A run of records

** Begin **

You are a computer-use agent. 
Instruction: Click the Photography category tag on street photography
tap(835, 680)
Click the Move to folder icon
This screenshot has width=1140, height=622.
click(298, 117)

** End **

◆ WHAT YOU WILL DO: Please update the rows above by changing "agent" to "assistant" wherever it occurs, and write them out again with everything else unchanged.

◆ THE RESPONSE:
You are a computer-use assistant. 
Instruction: Click the Photography category tag on street photography
tap(835, 680)
Click the Move to folder icon
This screenshot has width=1140, height=622.
click(298, 117)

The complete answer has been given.